The task: Every single record needs to be restated word for word.
*** Opening Data supplied ***
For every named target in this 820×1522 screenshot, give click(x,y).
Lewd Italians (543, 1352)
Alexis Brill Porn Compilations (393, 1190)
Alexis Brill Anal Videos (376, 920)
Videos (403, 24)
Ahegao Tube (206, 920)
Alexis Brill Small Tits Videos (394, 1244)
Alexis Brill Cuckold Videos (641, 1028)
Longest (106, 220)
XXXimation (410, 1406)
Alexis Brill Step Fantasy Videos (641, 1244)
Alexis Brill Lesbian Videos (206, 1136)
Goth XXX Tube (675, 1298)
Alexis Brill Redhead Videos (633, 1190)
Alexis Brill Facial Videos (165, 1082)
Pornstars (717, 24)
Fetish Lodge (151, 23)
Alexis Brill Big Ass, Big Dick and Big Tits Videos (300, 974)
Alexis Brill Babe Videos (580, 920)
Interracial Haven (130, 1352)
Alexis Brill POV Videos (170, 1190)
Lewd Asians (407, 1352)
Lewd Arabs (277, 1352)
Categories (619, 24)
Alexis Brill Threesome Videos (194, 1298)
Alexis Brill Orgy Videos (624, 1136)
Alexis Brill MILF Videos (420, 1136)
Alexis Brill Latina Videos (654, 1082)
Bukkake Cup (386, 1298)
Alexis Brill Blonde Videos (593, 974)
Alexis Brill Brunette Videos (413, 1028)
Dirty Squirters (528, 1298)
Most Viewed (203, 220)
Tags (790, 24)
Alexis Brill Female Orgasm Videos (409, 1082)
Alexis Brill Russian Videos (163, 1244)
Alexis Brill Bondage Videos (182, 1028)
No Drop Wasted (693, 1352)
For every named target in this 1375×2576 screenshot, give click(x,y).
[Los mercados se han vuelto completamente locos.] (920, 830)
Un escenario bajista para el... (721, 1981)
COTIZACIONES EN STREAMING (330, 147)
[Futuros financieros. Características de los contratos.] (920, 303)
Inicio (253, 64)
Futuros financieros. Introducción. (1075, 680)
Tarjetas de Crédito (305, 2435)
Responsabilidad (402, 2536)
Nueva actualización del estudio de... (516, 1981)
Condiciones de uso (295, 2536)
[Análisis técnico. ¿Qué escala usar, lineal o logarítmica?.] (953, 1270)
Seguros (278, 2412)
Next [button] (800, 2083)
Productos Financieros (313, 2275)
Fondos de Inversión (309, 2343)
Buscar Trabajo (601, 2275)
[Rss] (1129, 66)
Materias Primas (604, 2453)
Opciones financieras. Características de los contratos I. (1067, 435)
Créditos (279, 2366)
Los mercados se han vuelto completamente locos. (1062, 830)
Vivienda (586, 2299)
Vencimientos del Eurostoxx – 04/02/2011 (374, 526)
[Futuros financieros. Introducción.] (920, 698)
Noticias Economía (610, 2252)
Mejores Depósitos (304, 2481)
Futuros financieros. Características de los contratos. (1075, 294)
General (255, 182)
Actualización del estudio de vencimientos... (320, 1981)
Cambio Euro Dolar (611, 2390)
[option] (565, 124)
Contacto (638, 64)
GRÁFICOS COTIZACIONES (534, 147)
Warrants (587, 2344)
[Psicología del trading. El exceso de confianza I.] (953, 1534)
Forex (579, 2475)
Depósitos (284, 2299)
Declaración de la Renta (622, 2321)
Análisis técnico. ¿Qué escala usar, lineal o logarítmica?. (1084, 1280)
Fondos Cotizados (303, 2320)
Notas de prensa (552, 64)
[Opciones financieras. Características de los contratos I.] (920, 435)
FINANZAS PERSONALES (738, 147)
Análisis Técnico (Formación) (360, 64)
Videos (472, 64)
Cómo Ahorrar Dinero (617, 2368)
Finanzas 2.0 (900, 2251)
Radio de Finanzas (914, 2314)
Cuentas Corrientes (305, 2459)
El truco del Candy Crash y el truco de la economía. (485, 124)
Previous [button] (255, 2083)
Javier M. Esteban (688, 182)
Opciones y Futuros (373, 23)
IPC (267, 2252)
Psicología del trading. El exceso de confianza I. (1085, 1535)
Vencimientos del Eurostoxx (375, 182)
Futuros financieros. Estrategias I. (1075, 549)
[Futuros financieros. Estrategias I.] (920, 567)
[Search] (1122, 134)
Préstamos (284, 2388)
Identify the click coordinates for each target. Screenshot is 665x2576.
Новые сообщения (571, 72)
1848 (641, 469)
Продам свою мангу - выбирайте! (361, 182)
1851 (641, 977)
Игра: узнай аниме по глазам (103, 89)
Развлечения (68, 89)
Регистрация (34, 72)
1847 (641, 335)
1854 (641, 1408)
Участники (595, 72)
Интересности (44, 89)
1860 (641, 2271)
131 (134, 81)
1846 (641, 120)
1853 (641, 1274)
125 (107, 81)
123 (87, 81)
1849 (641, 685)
*** Closing Data supplied ***
Response to the exercise:
For every named target in this 820×1522 screenshot, give click(x,y).
Lewd Italians (543, 1352)
Alexis Brill Porn Compilations (393, 1190)
Alexis Brill Anal Videos (376, 920)
Videos (403, 24)
Ahegao Tube (206, 920)
Alexis Brill Small Tits Videos (394, 1244)
Alexis Brill Cuckold Videos (641, 1028)
Longest (106, 220)
XXXimation (410, 1406)
Alexis Brill Step Fantasy Videos (641, 1244)
Alexis Brill Lesbian Videos (206, 1136)
Goth XXX Tube (675, 1298)
Alexis Brill Redhead Videos (633, 1190)
Alexis Brill Facial Videos (165, 1082)
Pornstars (717, 24)
Fetish Lodge (151, 23)
Alexis Brill Big Ass, Big Dick and Big Tits Videos (300, 974)
Alexis Brill Babe Videos (580, 920)
Interracial Haven (130, 1352)
Alexis Brill POV Videos (170, 1190)
Lewd Asians (407, 1352)
Lewd Arabs (277, 1352)
Categories (619, 24)
Alexis Brill Threesome Videos (194, 1298)
Alexis Brill Orgy Videos (624, 1136)
Alexis Brill MILF Videos (420, 1136)
Alexis Brill Latina Videos (654, 1082)
Bukkake Cup (386, 1298)
Alexis Brill Blonde Videos (593, 974)
Alexis Brill Brunette Videos (413, 1028)
Dirty Squirters (528, 1298)
Most Viewed (203, 220)
Tags (790, 24)
Alexis Brill Female Orgasm Videos (409, 1082)
Alexis Brill Russian Videos (163, 1244)
Alexis Brill Bondage Videos (182, 1028)
No Drop Wasted (693, 1352)
For every named target in this 1375×2576 screenshot, give click(x,y).
[Los mercados se han vuelto completamente locos.] (920, 830)
Un escenario bajista para el... (721, 1981)
COTIZACIONES EN STREAMING (330, 147)
[Futuros financieros. Características de los contratos.] (920, 303)
Inicio (253, 64)
Futuros financieros. Introducción. (1075, 680)
Tarjetas de Crédito (305, 2435)
Responsabilidad (402, 2536)
Nueva actualización del estudio de... (516, 1981)
Condiciones de uso (295, 2536)
[Análisis técnico. ¿Qué escala usar, lineal o logarítmica?.] (953, 1270)
Seguros (278, 2412)
Next [button] (800, 2083)
Productos Financieros (313, 2275)
Fondos de Inversión (309, 2343)
Buscar Trabajo (601, 2275)
[Rss] (1129, 66)
Materias Primas (604, 2453)
Opciones financieras. Características de los contratos I. (1067, 435)
Créditos (279, 2366)
Los mercados se han vuelto completamente locos. (1062, 830)
Vivienda (586, 2299)
Vencimientos del Eurostoxx – 04/02/2011 (374, 526)
[Futuros financieros. Introducción.] (920, 698)
Noticias Economía (610, 2252)
Mejores Depósitos (304, 2481)
Futuros financieros. Características de los contratos. (1075, 294)
General (255, 182)
Actualización del estudio de vencimientos... (320, 1981)
Cambio Euro Dolar (611, 2390)
[option] (565, 124)
Contacto (638, 64)
GRÁFICOS COTIZACIONES (534, 147)
Warrants (587, 2344)
[Psicología del trading. El exceso de confianza I.] (953, 1534)
Forex (579, 2475)
Depósitos (284, 2299)
Declaración de la Renta (622, 2321)
Análisis técnico. ¿Qué escala usar, lineal o logarítmica?. (1084, 1280)
Fondos Cotizados (303, 2320)
Notas de prensa (552, 64)
[Opciones financieras. Características de los contratos I.] (920, 435)
FINANZAS PERSONALES (738, 147)
Análisis Técnico (Formación) (360, 64)
Videos (472, 64)
Cómo Ahorrar Dinero (617, 2368)
Finanzas 2.0 (900, 2251)
Radio de Finanzas (914, 2314)
Cuentas Corrientes (305, 2459)
El truco del Candy Crash y el truco de la economía. (485, 124)
Previous [button] (255, 2083)
Javier M. Esteban (688, 182)
Opciones y Futuros (373, 23)
IPC (267, 2252)
Psicología del trading. El exceso de confianza I. (1085, 1535)
Vencimientos del Eurostoxx (375, 182)
Futuros financieros. Estrategias I. (1075, 549)
[Futuros financieros. Estrategias I.] (920, 567)
[Search] (1122, 134)
Préstamos (284, 2388)
Identify the click coordinates for each target. Screenshot is 665x2576.
Новые сообщения (571, 72)
1848 (641, 469)
Продам свою мангу - выбирайте! (361, 182)
1851 (641, 977)
Игра: узнай аниме по глазам (103, 89)
Развлечения (68, 89)
Регистрация (34, 72)
1847 (641, 335)
1854 (641, 1408)
Участники (595, 72)
Интересности (44, 89)
1860 (641, 2271)
131 (134, 81)
1846 (641, 120)
1853 (641, 1274)
125 (107, 81)
123 (87, 81)
1849 (641, 685)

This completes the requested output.